Decades before Bonnie and Clyde became America's favorite outlaw lovers, another pair of public enemies made headlines for a stagecoach robbery that broke the norms of how women could misbehave in the Wild West. The female of that pair was Pearl Hart, a 28-year-old that Time magazine called "one of history's most infamous stagecoach robbers." On May 30, 1899, she cut her hair short, strapped on a pair of suspenders, stepped into some leather boots, and topped the costume off with a cowboy hat. In the cowpoke getup, the 100-pound Pearl looked like more like a young boy playing sheriff than a menacing highway robber, but the clothes — and the .38 revolver she took with her — were enough to scare the daylights out of the passengers on the stagecoach bound for Florence, Arizona.

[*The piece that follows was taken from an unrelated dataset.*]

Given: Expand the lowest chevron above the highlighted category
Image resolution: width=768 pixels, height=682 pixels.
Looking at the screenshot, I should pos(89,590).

Born to a well-to-do Canadian family from the town of Lyndsay, Ontario, sometime around 1871, Pearl eloped when she was just 16 years old. But her husband soon turned into her abuser and she was in no mood to hang around. They had moved to Chicago, where Pearl attended the World's Fair and was captivated by Buffalo Bill's Wild West Show. So she boarded a westbound train with a piano player she'd met and went on to find trouble, fortune (briefly), and fame. The details of Pearl's life after she moved out west vary greatly, depending on who you ask.

Pearl planned one of America's most infamous stagecoach robberies, but not the getaway

According to The Courier of Prescott, Arizona, Pearl told a reporter later in life that while in Chicago, she was "good-looking, discouraged, and ready for anything that might come along." And chroniclers have truly taken advantage of the possibilities of the word "anything." As Pearl herself wrote it, she had a rough on-again, off-again relationship with her husband, with whom she tried to live a normal life of domesticity, but his violent behavior continued and they finally split.

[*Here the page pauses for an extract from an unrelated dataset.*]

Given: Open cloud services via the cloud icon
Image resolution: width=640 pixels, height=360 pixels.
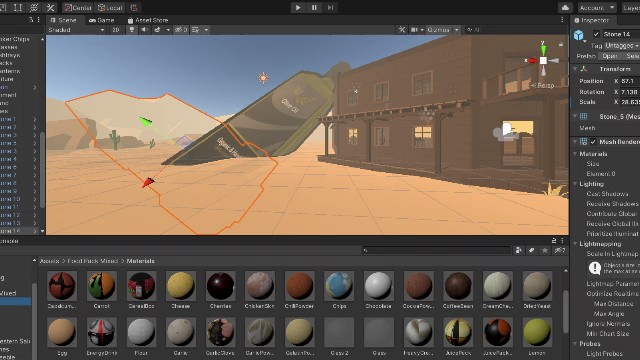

Others say that the life Pearl claimed to have lived wasn't as wholesome as she presented it once people were slathering for details about this brazen lady robber. Some say she worked in brothels until she found herself destitute in 1899, in desperate need of a quick financial solution. That's when she met Joe Boot, and the two hatched their half-baked scheme to pull off one of the last stagecoach robberies in American history

They pulled off the theft part well enough. They even returned $1 to each of their victims to get something to eat once they reached their destination. But the two didn't seem to have a good idea about that other integral part of any heist: the getaway. They figured they could just run off into the rugged terrain, sleeping in wild boars' dens until the heat on them simmered down. They were caught while sleeping a couple days later.

Pearl's failed stagecoach robbery made her an instant media sensation

Although people had seen sharpshooter Annie Oakley push the boundaries of what women were capable of in the Wild West, the idea of a female stagecoach robber sent the public reeling. Members of the national press flocked to Florence, where Hart was jailed, and while she was a poor thief, Pearl turned out to be an expert publicist. She was interviewed by Cosmopolitan magazine and posed for pictures like the one above. The public loved her. Her adoring fans sent her gifts and dubbed her "the Bandit Queen."

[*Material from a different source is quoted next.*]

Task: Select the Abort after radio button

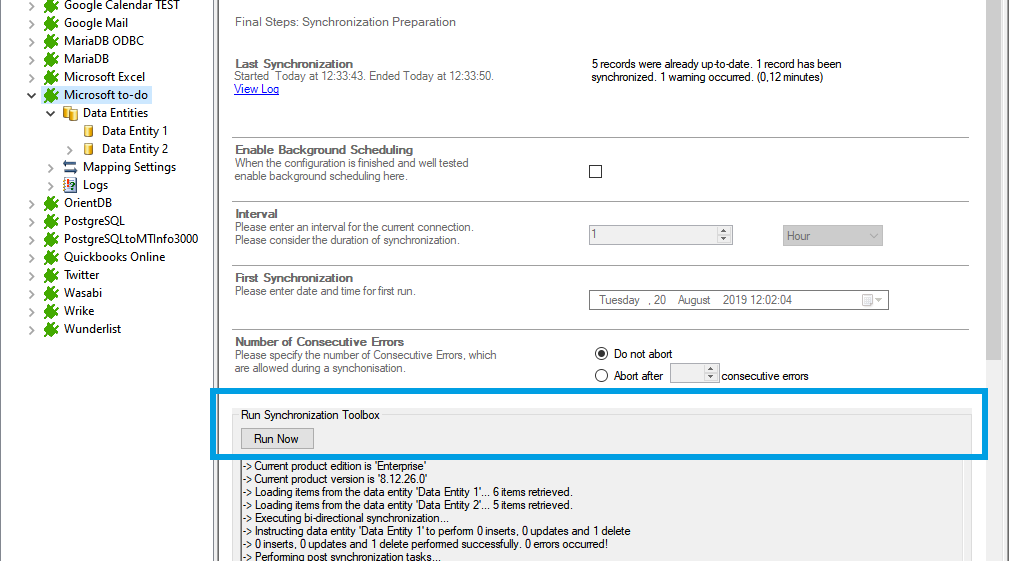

She busted out of her jail cell and was quickly apprehended again, but the stunt only endeared her more to her loving fan base. At her trial, she played the victim, claiming that she'd needed the money to go see her mother one last time before Mom died. She also decried her lack of suffrage as a woman: "I shall not consent to be tried under a law in which my sex had no voice in making." The tactic worked, and she and Boot got off.

But prosecutors arrested them again for tampering with the U.S. mail, and this time it stuck. Pearl only served 18 months of her five-year sentence after she claimed to be pregnant. No records of a child exist. Afterwards, she briefly appeared in the traveling show that inspired her to mosey out west in the first place, then quietly vanished from the history books.